Editor’s note: A longer version of this article first appeared at American Spectator.
Liberals are apoplectic over remarks by Dr. Ben Carson at the National Prayer Breakfast. Carson, a prominent pediatric surgeon from Johns Hopkins University, dared to weigh in on healthcare—something he knows something about. In the liberal mind, Carson committed a grave transgression; he disagreed with President Obama on healthcare at a faith venue, and in Obama’s presence.
In discussing Carson’s moral effrontery, Candy Crowley, host of CNN’s “State of the Union,” asked panelists if they were offended by Carson’s comments. “He [Carson] was talking about the idea of, you know, weaving the Bible into some objections he appears to have with the president’s approach,”said Crowley. Count Democratic Congresswoman Jan Schakowsky among the offended. She told Crowley: “I think it’s … not really an appropriate place to make this kind of political speech and to invoke God as his [Carson’s] support for that kind of point of view.”
In truth, what the likes of Crowley and Schakowsky object to is the mere fact that Carson publicly disagreed with Obama on healthcare, especially in the context of faith. For liberal Democrats, conservative Republicans should never use their faith to disagree; only liberal Democrats enjoy such freedoms. I could give a thousand examples illustrating the point; I’ve written entire books doing so.
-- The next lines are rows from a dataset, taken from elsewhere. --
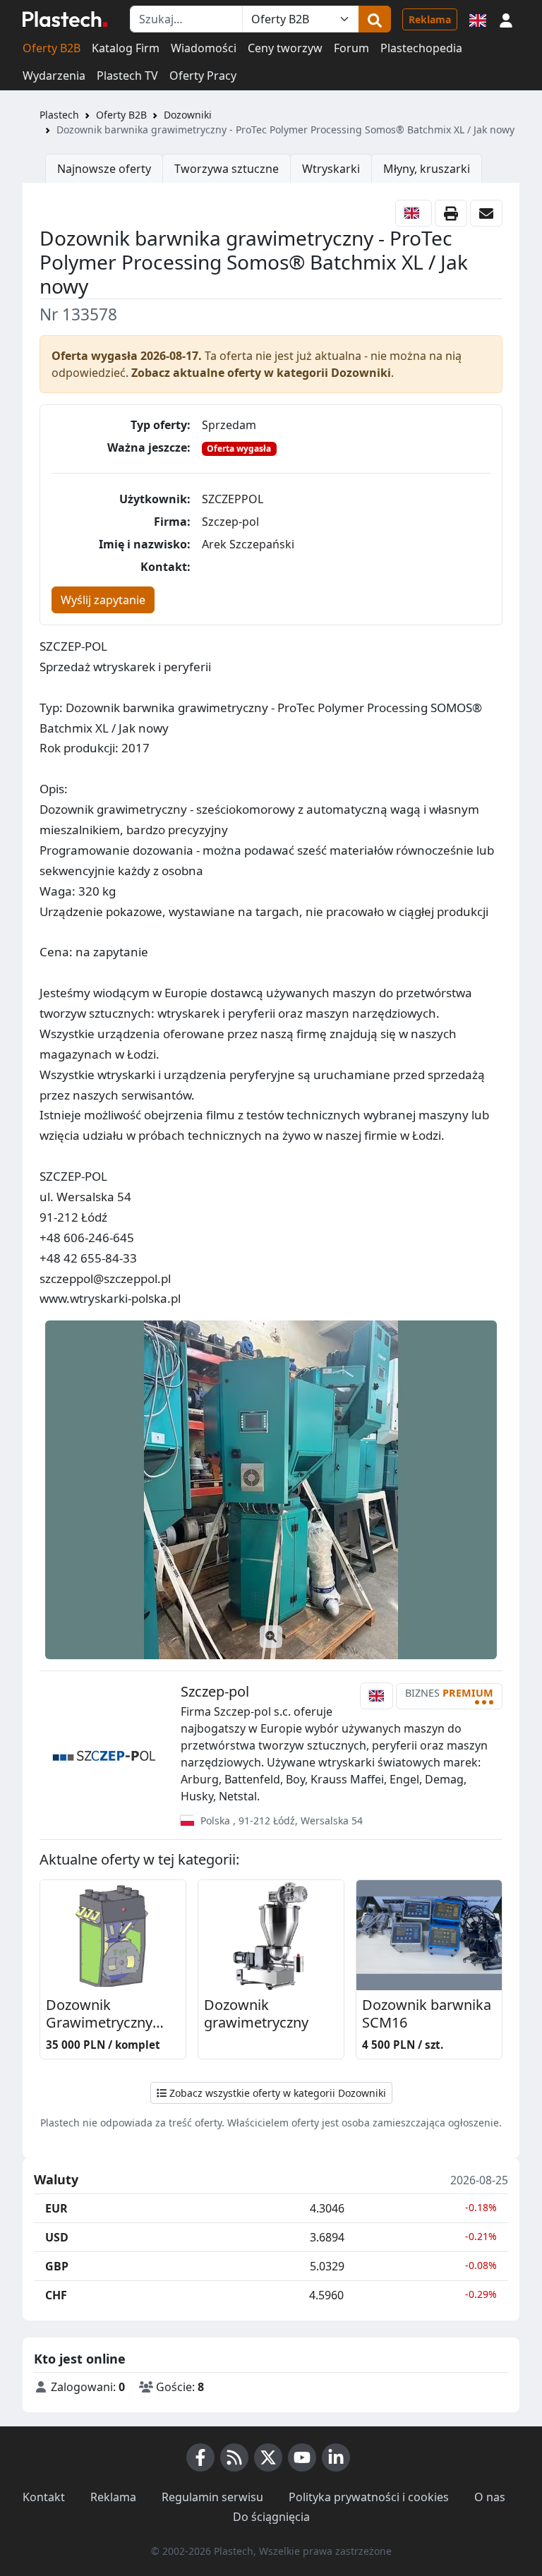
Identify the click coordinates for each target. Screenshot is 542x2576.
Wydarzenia (54, 75)
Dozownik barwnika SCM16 (426, 2014)
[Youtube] (302, 2457)
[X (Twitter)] (268, 2457)
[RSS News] (234, 2457)
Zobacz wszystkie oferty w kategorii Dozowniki (276, 2093)
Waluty (56, 2180)
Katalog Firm (125, 48)
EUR (56, 2208)
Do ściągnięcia (271, 2516)
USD (56, 2237)
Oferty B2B (51, 48)
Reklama (430, 19)
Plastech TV (127, 75)
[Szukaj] (375, 19)
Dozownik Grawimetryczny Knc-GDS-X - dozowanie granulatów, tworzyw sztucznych (111, 2014)
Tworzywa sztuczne (226, 168)
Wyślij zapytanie (103, 600)
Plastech (59, 114)
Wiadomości (203, 48)
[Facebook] (200, 2457)
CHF (56, 2295)
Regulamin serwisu (212, 2497)
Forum (351, 48)
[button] (506, 19)
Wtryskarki (331, 168)
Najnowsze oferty (104, 168)
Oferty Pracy (202, 75)
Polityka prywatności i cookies (369, 2497)
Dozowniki (188, 114)
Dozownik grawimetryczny (256, 2014)
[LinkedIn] (336, 2457)
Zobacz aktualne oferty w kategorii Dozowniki (261, 372)
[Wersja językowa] (478, 19)
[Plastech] (65, 19)
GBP (56, 2266)
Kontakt (44, 2497)
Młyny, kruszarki (426, 168)
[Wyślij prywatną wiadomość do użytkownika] (486, 213)
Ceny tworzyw (285, 48)
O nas (489, 2497)
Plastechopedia (421, 48)
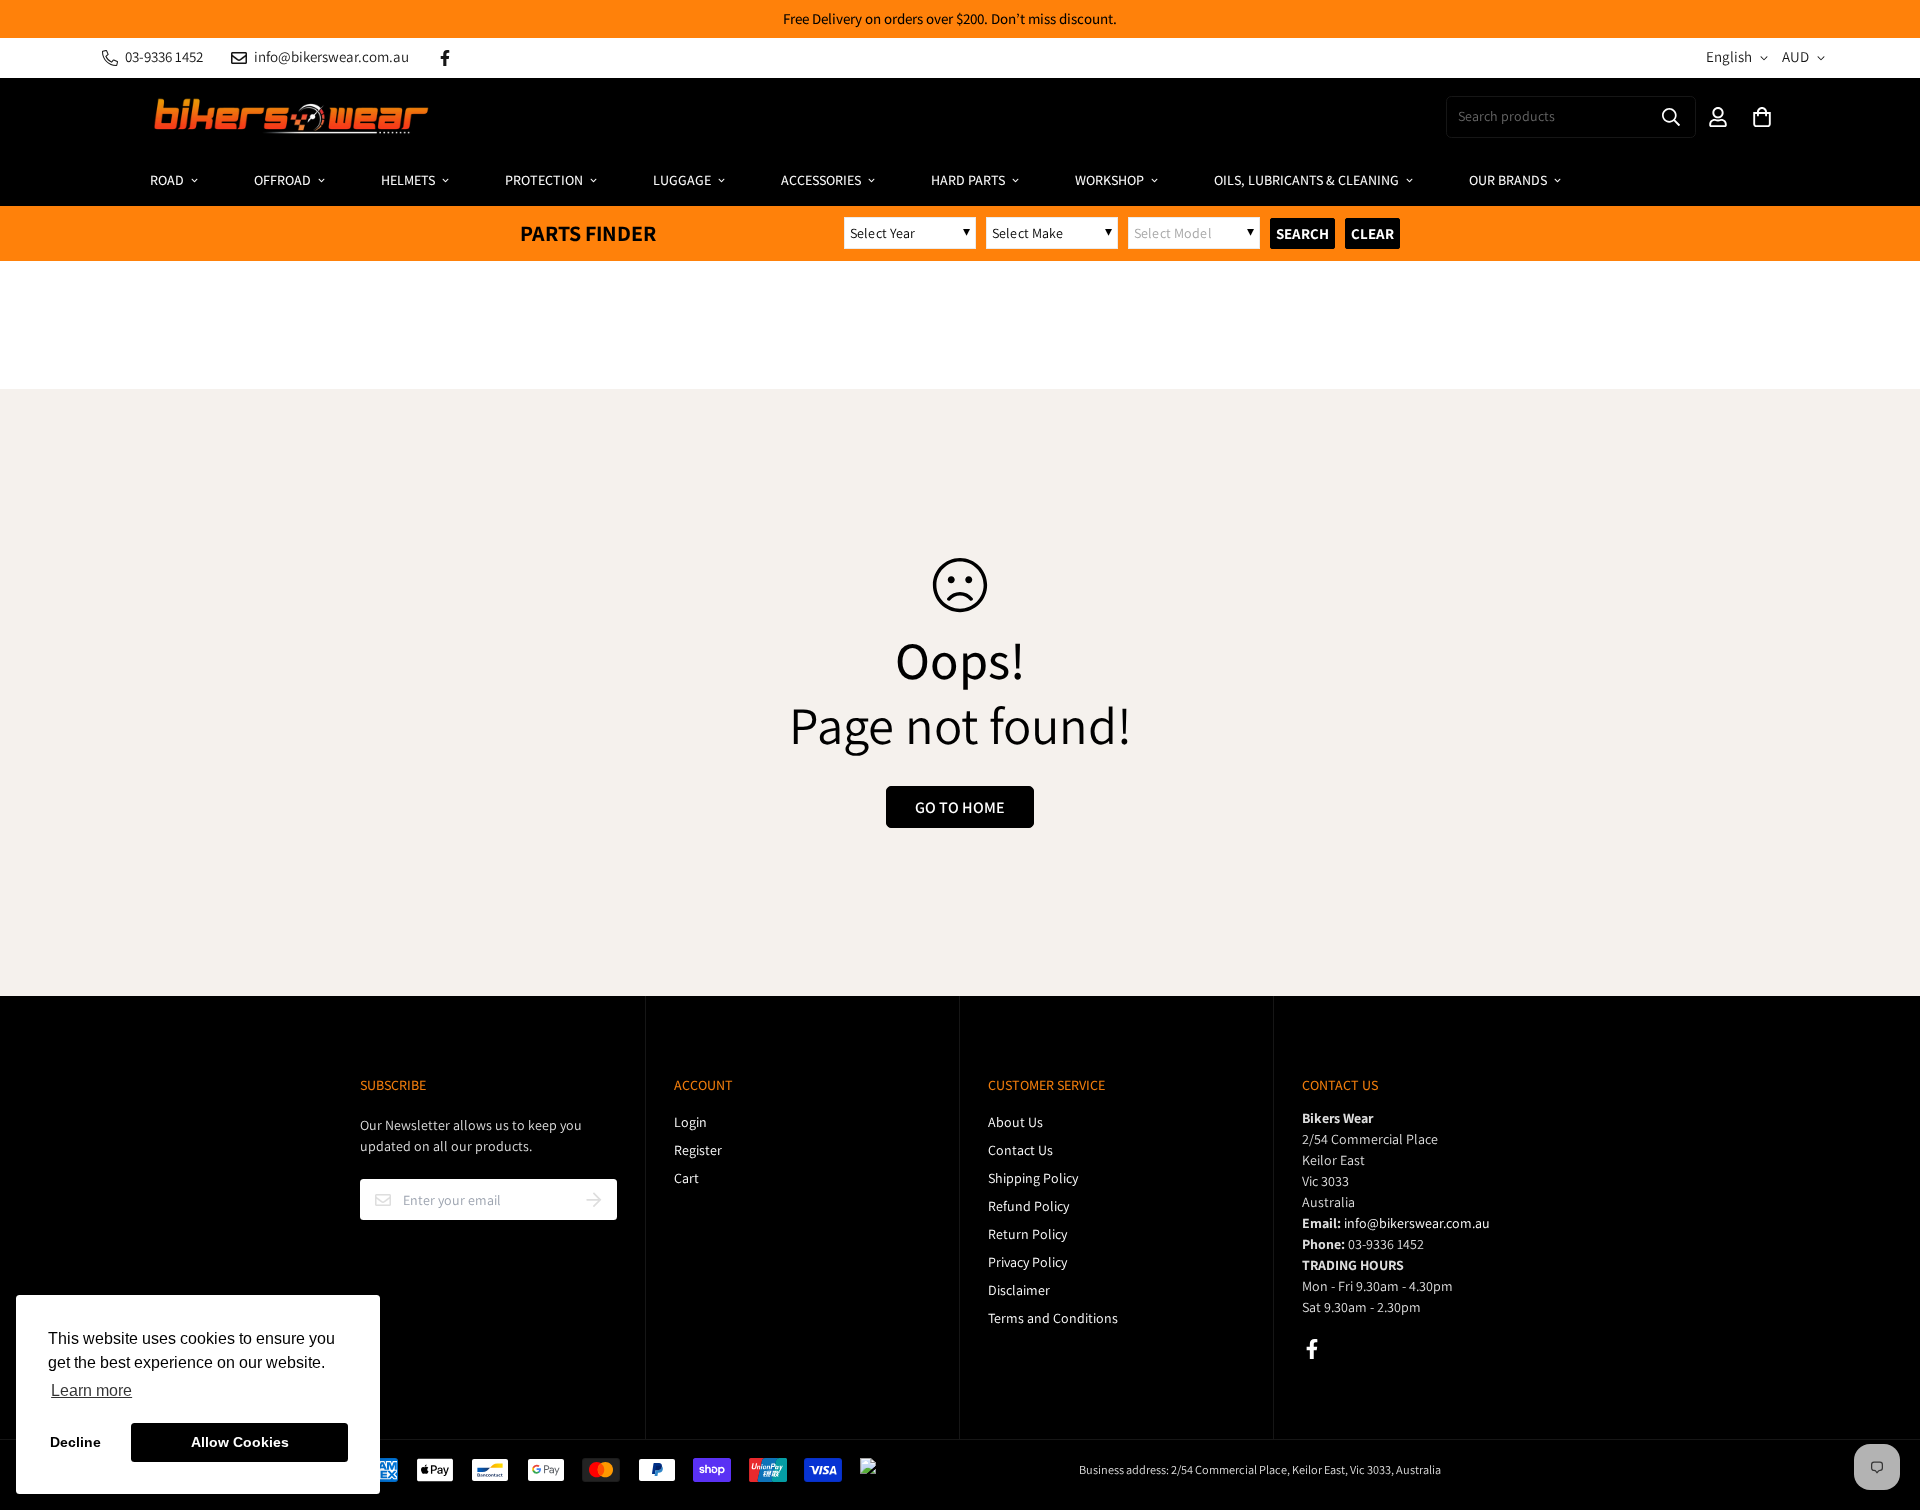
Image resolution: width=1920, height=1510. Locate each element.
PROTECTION (544, 180)
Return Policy (1027, 1234)
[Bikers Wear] (290, 116)
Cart (686, 1178)
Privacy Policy (1027, 1262)
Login (690, 1122)
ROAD (167, 180)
For now, however, here are some particularly salient examples involving Obama, liberals, and healthcare reform:
From the first year of Obama’s presidency, the religious left (Obama included) incessantly claimed God’s support for their vision of healthcare reform.
In August 2009, Obama addressed a “virtual gathering” of 140,000 religious left individuals—a huge conference call to liberal Christians, Jews, and other people of faith. Obama told them he was “going to need your help” in passing healthcare. Obama penitently invoked a period of “40 days,” a trial of deliverance from conservative evildoers. He lifted up the brethren, assuring them “We are God’s partner in matters of life and death.”
Like a great commissioning, in the 40 days that followed, the religious left was filled with the spirit. A group called the Religious Institute—led by Rev. Debra Hafner and representing 4,800 clergy—went wild stumping for Obamacare. Other religious left faithful joined the crusade.
A group of 59 leftist nuns sent Congress a letter urging passage of Obamacare. This was in direct defiance of the U.S. Conference of Catholic Bishops, which insisted the bill “must be opposed” because of its refusal to explicitly ban abortion funding. The liberal media cheered on the nuns, gleefully exaggerating their influence. In a breathtaking display, the Los Angeles Times beamed: “Nuns’ support for health-care bill shows [Catholic] Church split.” Amazingly, the Times reported that the nuns’ letter represented not 59 nuns—but 59,000! Like Jesus with the loaves, the Times (normally militantly secular) had demonstrated miraculous powers of multiplication.
The nuns’ brazenness was matched by Speaker of the House Nancy Pelosi, a Roman Catholic, who, in March 2010, invoked the Solemnity of the Feast of St. Joseph on behalf of Obamacare. She urged American Catholics to “pray to St. Joseph” for Obamacare.